In June 2006, the Board increased the scope of the Judiciary Committee’s charges to include review of state licensing board actions against a fellow/member involving the loss, restriction on, or limitation of any right associated with the practice of medicine. Association Bylaws require that the Board be notified when AAOS learns of any state licensure action. Based on its review of the state’s action, the Judiciary Committee will recommend appropriate professional compliance action to the Board. To date, the Judiciary Committee has made recommendations on 12 state licensure matters.

Board decisions are final
A two-thirds vote of members present and voting is required for the Board to take professional compliance action. Board members have recused themselves from voting due to conflicts of interest. Board actions range from no action to expulsion. In addition, the Board may vote to issue a Letter of Concern, which is not an official professional compliance action.

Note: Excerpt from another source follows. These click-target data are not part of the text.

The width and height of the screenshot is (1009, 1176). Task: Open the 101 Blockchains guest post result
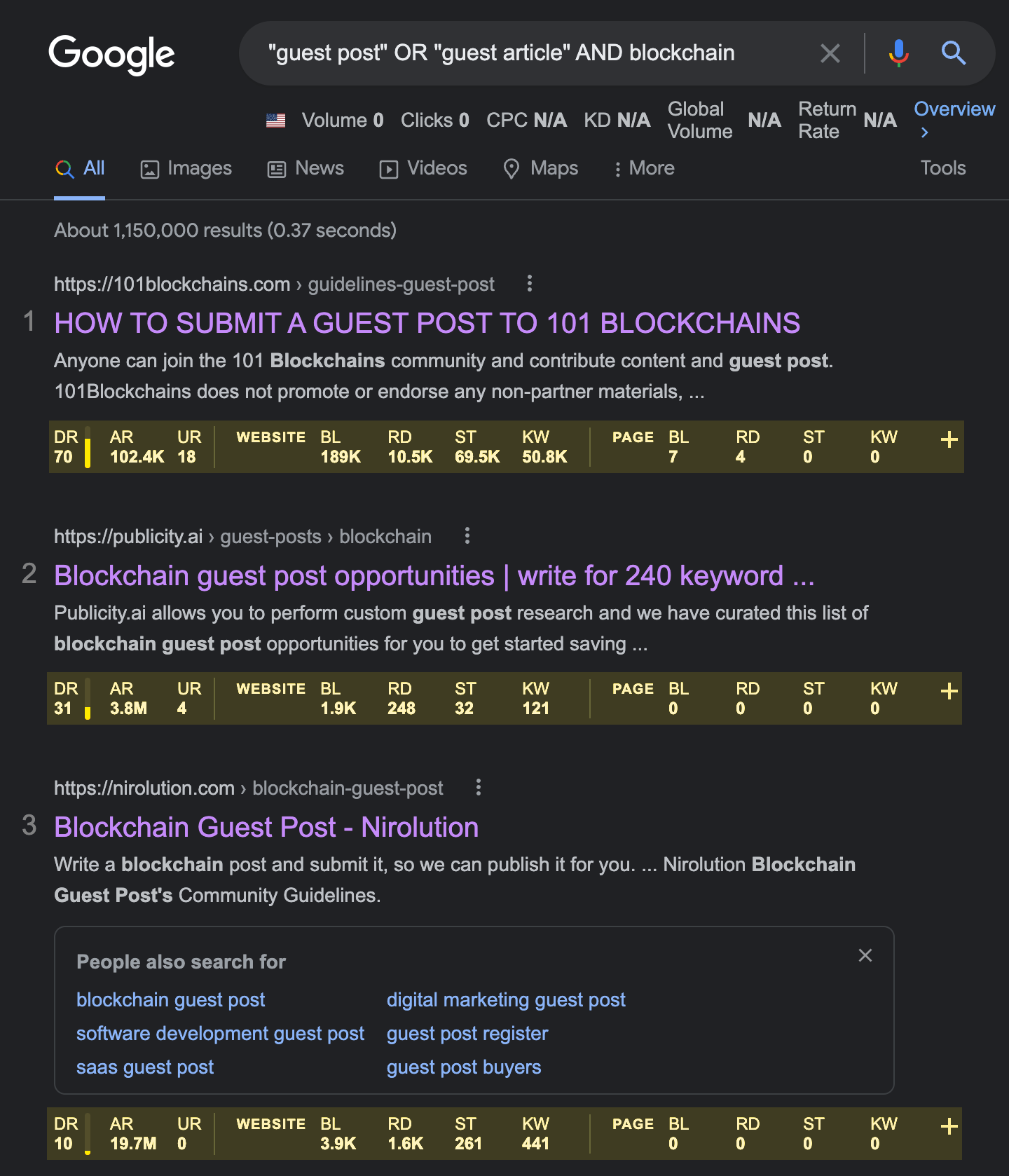(427, 323)
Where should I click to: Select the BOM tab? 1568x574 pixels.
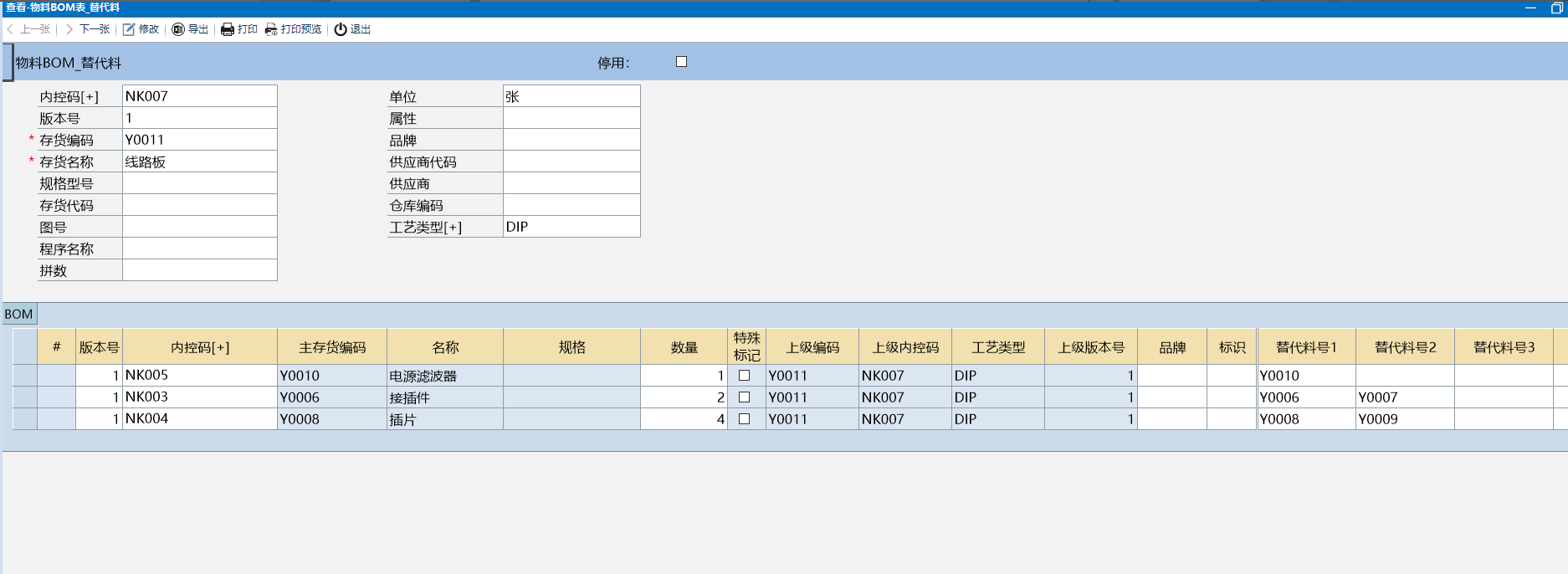[18, 315]
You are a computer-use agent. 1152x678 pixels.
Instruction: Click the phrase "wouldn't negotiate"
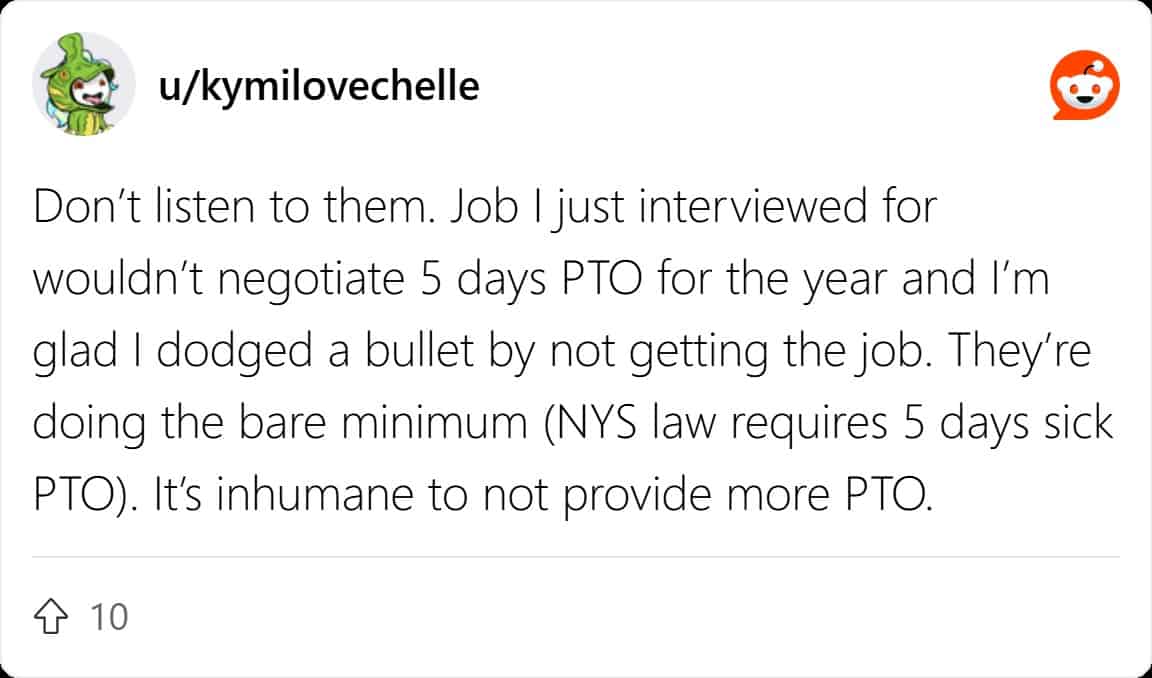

In order of seriousness, the Board may take the following official professional compliance actions:

  • Censure: A written reprimand to the fellow/member from the Association, with no loss of fellowship/membership benefits. The censure is included in the fellow’s or member’s membership file.
  • Suspension: A loss of fellowship/membership benefits for a specified period. The Board may set the length of the suspension as necessary to ensure modification of behavior. The individual may request and be fully reinstated after the suspension period, provided he or she pays all past dues, fees, or special assessments owing upon reinstatement.
  • Expulsion: Removal from the rolls of the Association. An expelled fellow/member is not entitled to any of the benefits of fellowship/membership. The Association shall not accept a reapplication for fellowship/membership from an expelled fellow/member until a prescribed period, as the Board shall determine, has elapsed from the date the individual was notified of the Board’s action.

When the AAOS Board takes a professional compliance action based on violations of the SOPs or for state licensure matters, the action is reported to the American Board of Orthopaedic Surgery, as well as to the individual’s state medical society, state orthopaedic society, and state licensing board. Notification of suspensions or expulsions relating to patient health or welfare is also forwarded to the National Practitioner Data Bank. In addition, AAOS notifies fellows/members of all professional compliance actions taken, identifying the respondent by name. Notices are regularly published in AAOS Now.